Die Los Angeles Sparks reisen zu den Phoenix Mercury, nachdem Nneka Ogwumike die Sparks mit 24 Punkten zum 88:83-Sieg über Seattle Storm geführt hat. Das Spiel findet Samstag um 22 Uhr EDT statt.
Ogwumike dominierte gegen die Storm und zeigte, worauf sich Phoenix einstellen muss. Die Sparks sind in der Western Conference mit einer 4:3-Bilanz deutlich erfolgreicher unterwegs als die Mercury mit 3:6. Los Angeles punktet im Schnitt 88,7 Punkte pro Spiel, während Phoenix nur 85,1 Punkte zulässt. Das klingt nach einer engen Partie, doch die Sparks haben die bessere Form.
In den letzten zehn Spielen zeigt sich das Kräfteverhältnis noch deutlicher. Die Sparks gewannen sechs ihrer letzten zehn Partien und schießen dabei bemerkenswert effizient mit 47,2 Prozent aus dem Feld. Phoenix dagegen siegte in dieser Phase nur zweimal bei acht Niederlagen und erlaubte den Gegnern durchschnittlich 85,9 Punkte pro Spiel. Die Mercury kämpfen derzeit mit ihrer Offensive, die nur 77,8 Punkte pro Spiel einbringt.
Alyssa Thomas ist die Hauptstütze der Mercury mit 14,8 Punkten im Schnitt und 7,2 Rebounds. Kahleah Copper zeigte in den letzten zehn Spielen Besserung und kommt auf 15,1 Punkte. Bei den Sparks ist Dearica Hamby mit 15,1 Punkten und acht Rebounds pro Spiel der Motor, während Kelsey Plum in der jüngsten Form mit 17,1 Punkten pro Spiel auftrumpft.

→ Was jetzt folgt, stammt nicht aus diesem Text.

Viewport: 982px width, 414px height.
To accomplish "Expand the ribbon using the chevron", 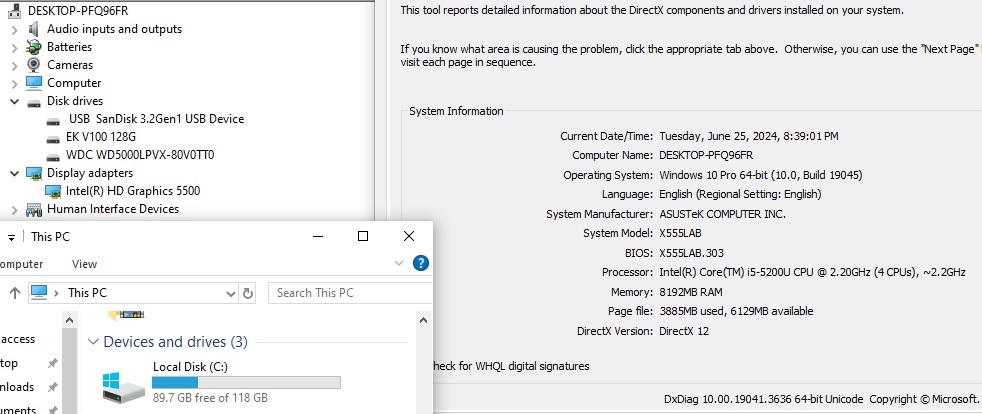I will (401, 264).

Die Teams kennen sich bereits. Im ersten Saisonduell am 22. Mai gewannen die Sparks deutlich mit 97:88. Hamby führte damals mit 27 Punkten an, Thomas antwortete mit 23 für Phoenix. Ogwumike verpasste dieses Spiel nicht aus den Augen. Sie stellt defensiv eine Last dar, die die Mercury schwer decken können. Die 6,4 defensiven Rebounds pro Spiel zeigen, dass Ogwumike auch im Rebound-Spiel präsent ist.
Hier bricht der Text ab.